Consider Lovaza, a brand-name prescription drug used for hypertriglyceridemia (high triglycerides). Lovaza is the only FDA-approved Omega-3 prescription drug. Developed by Reliant Pharmaceuticals and sold by GlaxoSmithKline (GSK), Lovaza is essentially a fish oil supplement held up to FDA quality standards.
The recommended daily dose of Lovaza is 4 grams per day (4 capsules). As described in its official Prescribing Information document, each 1000mg capsule is required to contain over 900mg of total Omega 3 fatty acids, including 465 mg of EPA and 375 mg of DHA. Lovaza is also subjected to regular quality control assays to ensure consistent purity and freshness.
What does this verified quality cost? $259/month for 120 capsules at CVS and Walgreens. Even with easily-obtained manufacturer coupon, consumers are still paying $7.97 for a daily supply, or $1.99 per capsule.
Compare these values to the results of LabDoor’s analytical chemistry assays on 30 best-selling fish oil supplements. LabDoor analyzed the total Omega-3, EPA, DHA, and Vitamin D content in each sample. Its scientists also measured the Peroxide and p-Anisidine values for each product, which combine to indicate its total oxidation value (TOTOX), a standard measure of oil freshness. Finally, each product was subjected to a heavy metals screen to identify potential contaminants.
Surprisingly, a number of fish oil supplements compared very favorably to Lovaza. For example, an Omega-3 supplement marketed under the brand “NutriGold” contained 1170mg of total Omega-3 fatty acids, including 900mg of EPA and 240mg of DHA, in an equivalent 1250mg capsule. This product also passed LabDoor’s freshness and purity assays. Similarly, Nordic Naturals Ultimate Omega D3 passed all quality assays while providing 685mg of total Omega-3 fatty acids and a 100%+ daily value serving of Vitamin D.

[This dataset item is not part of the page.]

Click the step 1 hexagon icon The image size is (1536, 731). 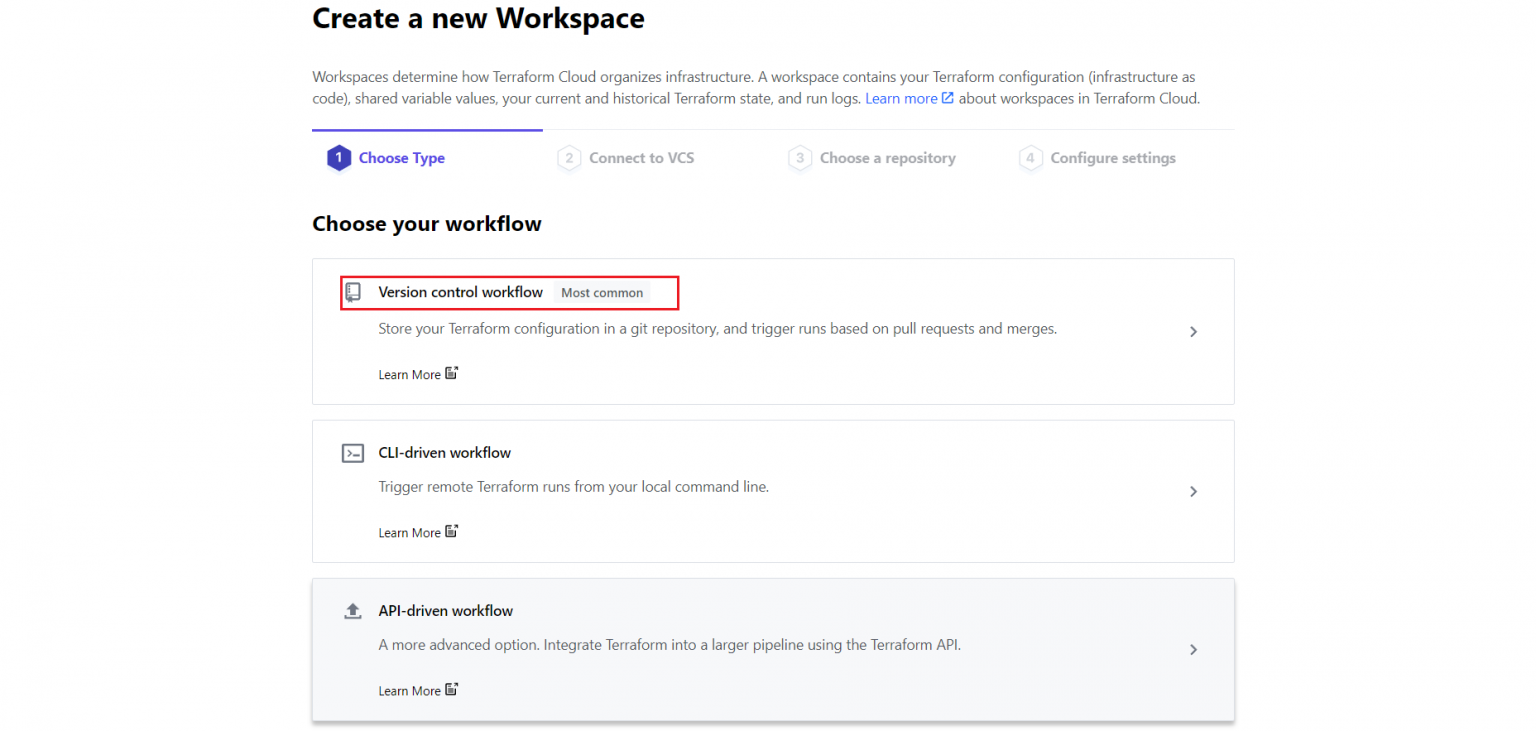coord(338,157)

While these supplement products provided similar quality metrics to Lovaza, their price was up to an order of magnitude less than the prescription Omega-3 product, at $0.19/capsule and $0.29/capsule respectively.

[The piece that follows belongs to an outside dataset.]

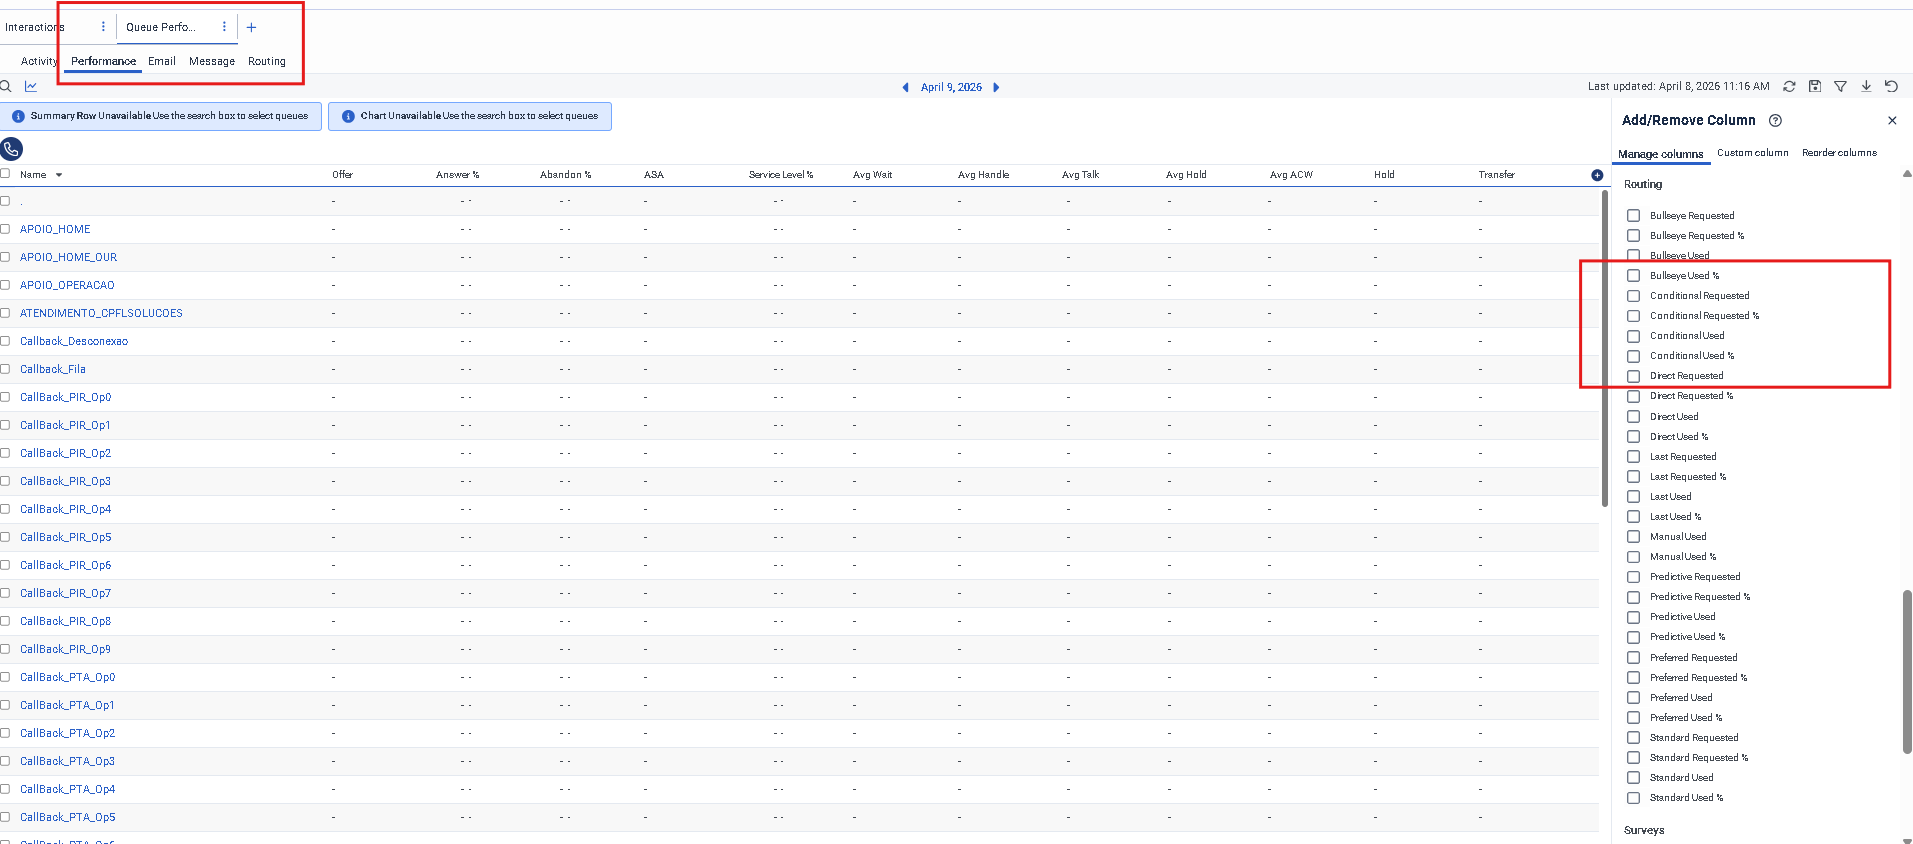Switch to the Routing tab
Screen dimensions: 1913x844
267,62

This study sheds a positive light on the supplement industry; however, there is still a significant need for regular quality control by an independent, unbiased agency. According to LabDoor’s analysis, supplement-grade fish oil manufacturers missed their label claims by an average of 19.2%. This value is consistent with label variances in other supplement categories, such as energy drinks (15.3%) and vitamin D supplements (22.3%).
LabDoor will continue to provide independent, unbiased analyses of dietary supplements, and, similarly to their manufacturer counterparts, provides this product at a cost that is orders of magnitude cheaper than the FDA equivalent.